**EXERCISE AIM**:
All the entries need to be quoted exactly, apart from the pictures, which you should drop.

Stored items:
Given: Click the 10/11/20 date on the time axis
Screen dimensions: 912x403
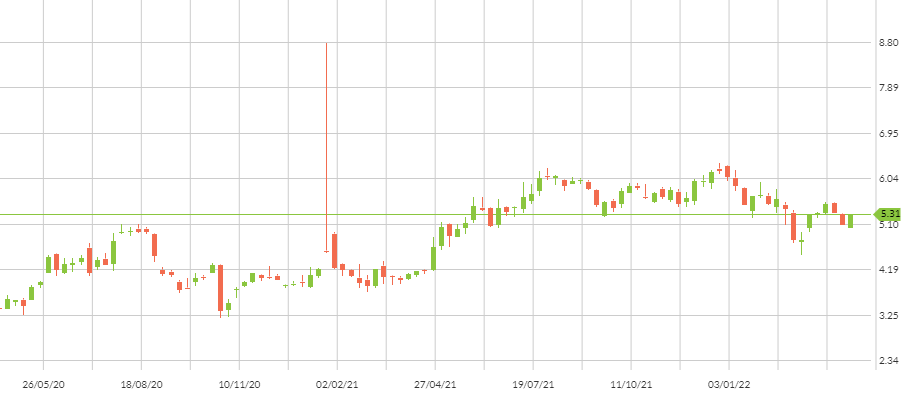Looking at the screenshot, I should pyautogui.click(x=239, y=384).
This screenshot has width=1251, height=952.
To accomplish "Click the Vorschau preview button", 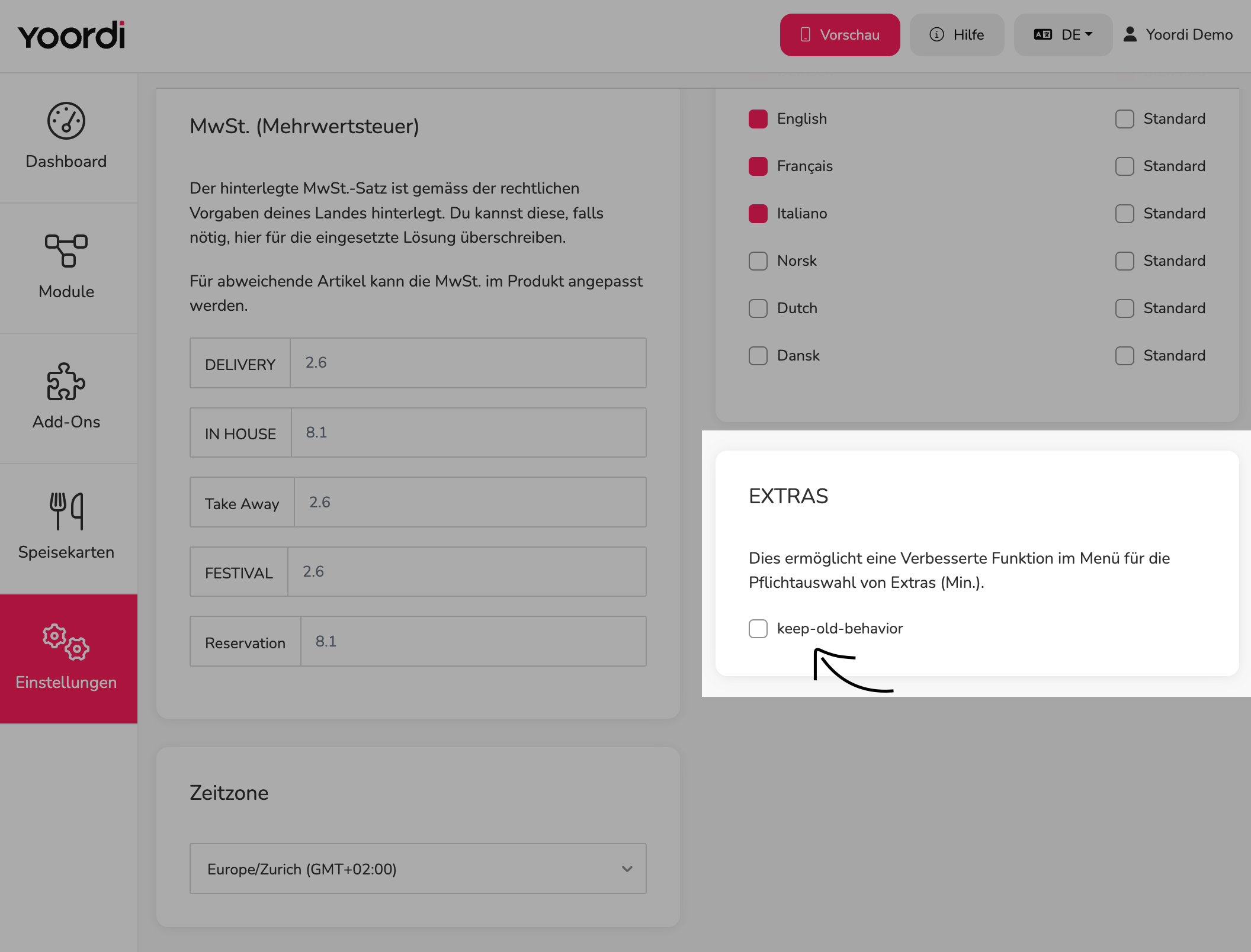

**SOLUTION FOR THIS PROBLEM**:
Given: Click the 10/11/20 date on the time axis
Screen dimensions: 912x403
Looking at the screenshot, I should pyautogui.click(x=239, y=384).
This screenshot has width=1251, height=952.
To accomplish "Click the Vorschau preview button", 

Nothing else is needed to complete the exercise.